The RSE of the model is 1,681 units while the mean value for the response is $14,022$, indicating a percentage error of roughly $\frac{1,681}{14022} = 12 \%$. The $R^2$ statistic shows that the predictors explain almost $90\%$ of the variance in sales.
Which media contribute to sales the most? (Compare regression coefficients)

According to the multiple linear regression model, $2.939 + 0.046 \times TV + 0.189 \times Radio - 0.001 \times Newspaper$, for a given amount of TV and newspaper advertising, spending an additional $\$1,000$ on radio advertising leads to an increase in sales by approximately 189 units. Differ from simple linear regression case, Newspaper is not affect to sales and this fact can be interpreted as surrogate for other predictor variable which is Radio. In other words, due to the high correlation between Radio and Newspaper $(0.35)$, newspaper newspaper gets credit for the effect of radio on sales.
How accurately can we estimate the effect of each medium on sales? (predict $E(Y)$)

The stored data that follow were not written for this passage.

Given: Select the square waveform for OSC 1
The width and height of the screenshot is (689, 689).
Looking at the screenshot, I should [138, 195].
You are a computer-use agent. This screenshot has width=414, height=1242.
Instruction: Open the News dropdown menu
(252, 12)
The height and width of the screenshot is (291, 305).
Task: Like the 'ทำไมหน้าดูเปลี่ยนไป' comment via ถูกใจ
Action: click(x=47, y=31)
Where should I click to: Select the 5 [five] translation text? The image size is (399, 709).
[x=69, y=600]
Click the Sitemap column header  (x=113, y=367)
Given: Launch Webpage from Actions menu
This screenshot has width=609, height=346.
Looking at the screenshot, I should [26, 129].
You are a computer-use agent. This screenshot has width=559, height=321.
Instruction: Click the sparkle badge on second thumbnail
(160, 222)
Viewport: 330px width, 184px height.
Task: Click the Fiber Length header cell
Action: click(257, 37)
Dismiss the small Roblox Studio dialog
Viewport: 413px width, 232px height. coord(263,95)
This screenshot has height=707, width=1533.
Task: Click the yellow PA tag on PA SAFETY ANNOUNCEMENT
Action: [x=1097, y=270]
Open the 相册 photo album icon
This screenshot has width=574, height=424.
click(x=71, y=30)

$95\%$ confidence interval of each predictor is given as $[0.043, 0.049]$ for TV, $[0.172, 0.206]$ for Radio, and $[-0.013, 0.011]$ for Newspaper. Therefore, association between sales versus TV and Radio advertisement is statistically significant. In addition, Since VIF scorers are $1.005, 1.145, \ and \ 1.145$ for TV, Radio, and Newspaper suggesting no evidence of collinearity.
How accurately can we predict future sales? (predict particular value of $y$)

The prediction interval of multiple linear regression model is $[10.86, 11.71]$ when we spend $\$100,000$ for TV, $ $20,000$ for Radio.
Is the relationship linear? (Test validity of linear regression model)

From the residual plot, we conclude that there exist non-linear effect in our model.
Is there synergy among the advertising media? (Interaction effect)

According to $TV \times Radio$ model, because $R^2$ increased from 89.7% to 96.8 % compared to $TV + Radio$ model, We can conclude that $\frac{(96.8-89.7)}{(100-89.7)} = 69 \%$ of unexplained variance is explained by interaction effect. In other words, additional $\$1,000$ on TV advertisment is associated with increased sales of $(\hat \beta_1 + \hat \beta_3 \times Radio) \times 1,000 = 19 + 1.1 \times Radio$ units and an increase in Radio advertising of $\$1,000$ will be associated with an increase in sales of $(\hat\beta_2 + \hat\beta_3 \times TV)\times 1,000 = 29 + 1.1 \times TV$ units.

Potential Problems

When we fit a linear regression model to a particular data set, many problems may occur. Most common among these problems are the following and I add some of method to inspect and to solve the problem.

Non-linearity of the response-predictor relationships.

Problem: High bias
Inspect: Residual plot
Solution: Variable transformation

Correlation of error terms.

Problem: Underestimate the true standard error (Optimisitic conclusion about the model)
Inspect: Residual plot w.r.t. correlating factor (often time) - adjacent residual may have similar values
Solution: Experimental design (block correlating factor)

Non-constant variance of error terms.(heteroscedasticity)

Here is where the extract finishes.